Grants totalling £577,687 for research into Alzheimer’s and Parkinson’s disease, oesophageal cancer, brain tumours and toxicology testing have been awarded to five universities in England and Scotland by The Dr Hadwen Trust for Humane Research (DHT), the charity that promotes the development of alternatives to animal studies in biomedical science.
The dual objective of the grants is to further the understanding and treatment of life-threatening diseases while developing innovative methods to replace the use of animals in biomedical research.
“The potential number of animals to be saved from invasive and painful procedures as a result of the success of these projects is immeasurable,” the DHT said.
The five research projects in outline are:
• Understanding better the role of proteins in development and cell function to enhance the characterisation and treatment of Alzheimer’s disease (Royal Holloway University).
• Advancing the use of plant cells to emulate the development of Parkinson’s disease in human cells (Westminster University).
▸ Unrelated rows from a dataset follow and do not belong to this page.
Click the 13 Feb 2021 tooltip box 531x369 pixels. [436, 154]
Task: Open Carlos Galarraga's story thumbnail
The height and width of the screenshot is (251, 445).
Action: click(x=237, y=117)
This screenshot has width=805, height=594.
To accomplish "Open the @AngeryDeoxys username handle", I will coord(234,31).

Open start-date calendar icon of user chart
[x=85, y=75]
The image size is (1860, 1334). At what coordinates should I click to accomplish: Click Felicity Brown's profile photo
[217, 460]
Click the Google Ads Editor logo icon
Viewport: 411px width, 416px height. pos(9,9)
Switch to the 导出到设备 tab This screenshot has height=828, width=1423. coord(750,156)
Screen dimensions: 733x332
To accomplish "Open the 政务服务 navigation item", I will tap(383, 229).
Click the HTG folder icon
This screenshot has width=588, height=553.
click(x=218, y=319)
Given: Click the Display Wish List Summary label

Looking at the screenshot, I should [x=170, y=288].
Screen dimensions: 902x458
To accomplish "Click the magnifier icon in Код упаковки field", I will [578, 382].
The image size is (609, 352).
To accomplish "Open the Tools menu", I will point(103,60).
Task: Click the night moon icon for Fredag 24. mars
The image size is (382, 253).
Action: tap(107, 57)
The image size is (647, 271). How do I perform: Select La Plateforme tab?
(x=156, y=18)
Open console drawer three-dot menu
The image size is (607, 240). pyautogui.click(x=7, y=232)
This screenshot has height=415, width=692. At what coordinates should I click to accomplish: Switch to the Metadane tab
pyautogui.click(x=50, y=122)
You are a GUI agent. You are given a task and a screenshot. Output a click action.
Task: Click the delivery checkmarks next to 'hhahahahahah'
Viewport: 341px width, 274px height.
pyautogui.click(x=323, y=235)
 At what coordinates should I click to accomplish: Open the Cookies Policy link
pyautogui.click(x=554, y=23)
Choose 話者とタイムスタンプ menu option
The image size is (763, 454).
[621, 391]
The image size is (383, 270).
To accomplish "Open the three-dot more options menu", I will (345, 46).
• A three dimensional cell model enabling the study of Barrett’s oesophagus and its progression to cancer (Dundee University).
• Generating human liver cells from pluripotent human stem cells to replace animals in toxicology testing (Edinburgh University).
• Using a 3D blood-brain barrier model to identify nanoparticle systems with potential as drug carriers in combating brain tumours and other neurological diseases (Portsmouth University).